— start of PASSAGE PROVIDED —

January 23, 2018

Doubting Yourself? How To Change The Cycle of Self-Criticism

How to overcome self-doubt and not let it affect your goals

Everyone doubts themselves at one time or another. And that’s not a bad thing.

A flicker of doubt makes you think twice about what you’re doing and why. You doubt whether you can successfully do something for the first time because you don’t have a reference point or a past experience to compare against. That seems reasonable.

But if you doubt yourself and your skills most of the time or at times when you shouldn’t be, that’s different.

Self-doubt hurts you more than you may realize, especially over time and more than just in one moment; your future goals and plans are impacted too.

Without a justifiable reason for self-doubt, you’re holding yourself back. And if you doubt yourself, others will likely notice and doubt you too.

Since there are barriers between you and your goals, ones that already exist and aren’t always in your control, why create more barriers for yourself by adding self-doubt to that list?

We don’t want self-doubt to plague you. You and your goals are more important. Whether you go through phases when you lack confidence in yourself or feel like you’ve been under a heavy cloud for too long, we’ve got some tips for countering self-doubt.

The cycle of self-doubt: experience mindset future action

Since self-doubt and self-confidence are internally focused, only you can control these feelings and how you respond to triggering situations. It’s like a loop that feeds into itself, a cycle that may seem unbreakable.

Your experiences shape who you are and how you feel when confronted with similar future situations. Some of these experiences sprout the seeds of self-doubt and those memories are super easy to refer to in the future when you’re in the same or a similar situation since our brains are wired to remember negative events more easily.

So even though mistakes are really opportunities for growth, it doesn’t feel that way in the moment.

Your mindset after a difficult experience may be overly critical. It changes from “I can do this” to “I can’t do this,” “I’m afraid of what others will think,” or “he’s better at that than me, so I shouldn’t try.”

— end of PASSAGE PROVIDED —
— start of RECORDS —

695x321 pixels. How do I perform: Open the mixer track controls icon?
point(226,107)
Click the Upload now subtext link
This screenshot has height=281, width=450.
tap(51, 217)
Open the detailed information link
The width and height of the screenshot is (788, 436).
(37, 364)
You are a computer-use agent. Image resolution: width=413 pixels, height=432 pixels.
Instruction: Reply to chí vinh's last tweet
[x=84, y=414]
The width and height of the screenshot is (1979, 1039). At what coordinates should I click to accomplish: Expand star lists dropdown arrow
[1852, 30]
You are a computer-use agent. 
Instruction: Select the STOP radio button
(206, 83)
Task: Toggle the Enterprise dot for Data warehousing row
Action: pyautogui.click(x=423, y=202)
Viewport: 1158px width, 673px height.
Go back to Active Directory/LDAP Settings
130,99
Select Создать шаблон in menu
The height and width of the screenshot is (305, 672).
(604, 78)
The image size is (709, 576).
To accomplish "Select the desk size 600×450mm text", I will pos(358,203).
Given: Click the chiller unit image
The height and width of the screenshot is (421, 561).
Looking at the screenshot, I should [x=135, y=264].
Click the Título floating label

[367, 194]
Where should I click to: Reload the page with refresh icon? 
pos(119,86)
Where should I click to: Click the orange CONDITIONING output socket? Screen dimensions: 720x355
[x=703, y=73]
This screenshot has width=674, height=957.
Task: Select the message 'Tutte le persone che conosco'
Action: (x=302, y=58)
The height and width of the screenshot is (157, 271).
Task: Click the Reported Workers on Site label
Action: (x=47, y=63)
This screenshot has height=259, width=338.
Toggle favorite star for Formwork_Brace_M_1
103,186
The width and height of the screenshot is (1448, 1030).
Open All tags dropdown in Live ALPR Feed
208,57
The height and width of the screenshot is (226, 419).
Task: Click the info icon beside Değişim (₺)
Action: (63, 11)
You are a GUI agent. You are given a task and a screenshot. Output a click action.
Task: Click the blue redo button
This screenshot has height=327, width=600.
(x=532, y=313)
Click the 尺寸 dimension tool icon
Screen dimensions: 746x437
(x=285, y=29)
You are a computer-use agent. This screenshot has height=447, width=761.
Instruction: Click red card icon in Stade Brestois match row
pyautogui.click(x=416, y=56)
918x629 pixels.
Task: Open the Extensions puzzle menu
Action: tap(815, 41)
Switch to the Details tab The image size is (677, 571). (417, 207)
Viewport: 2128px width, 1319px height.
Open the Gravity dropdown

— end of RECORDS —

=== STATED PROBLEM 1 ===
List every thought the article on self-doubt sets in quotation marks.
=== STATED PROBLEM 2 ===
Rewrite the rows beginning with the line containing "Viewport: 2128px width, 1319px height." and going on through the last row, renaming "Gravity" to "Weight" and changing nothing else.

=== EXERCISE SOLUTION 1 ===
- "I can do this"
- "I can't do this"
- "I'm afraid of what others will think"
- "he's better at that than me, so I shouldn't try."

=== EXERCISE SOLUTION 2 ===
Viewport: 2128px width, 1319px height.
Open the Weight dropdown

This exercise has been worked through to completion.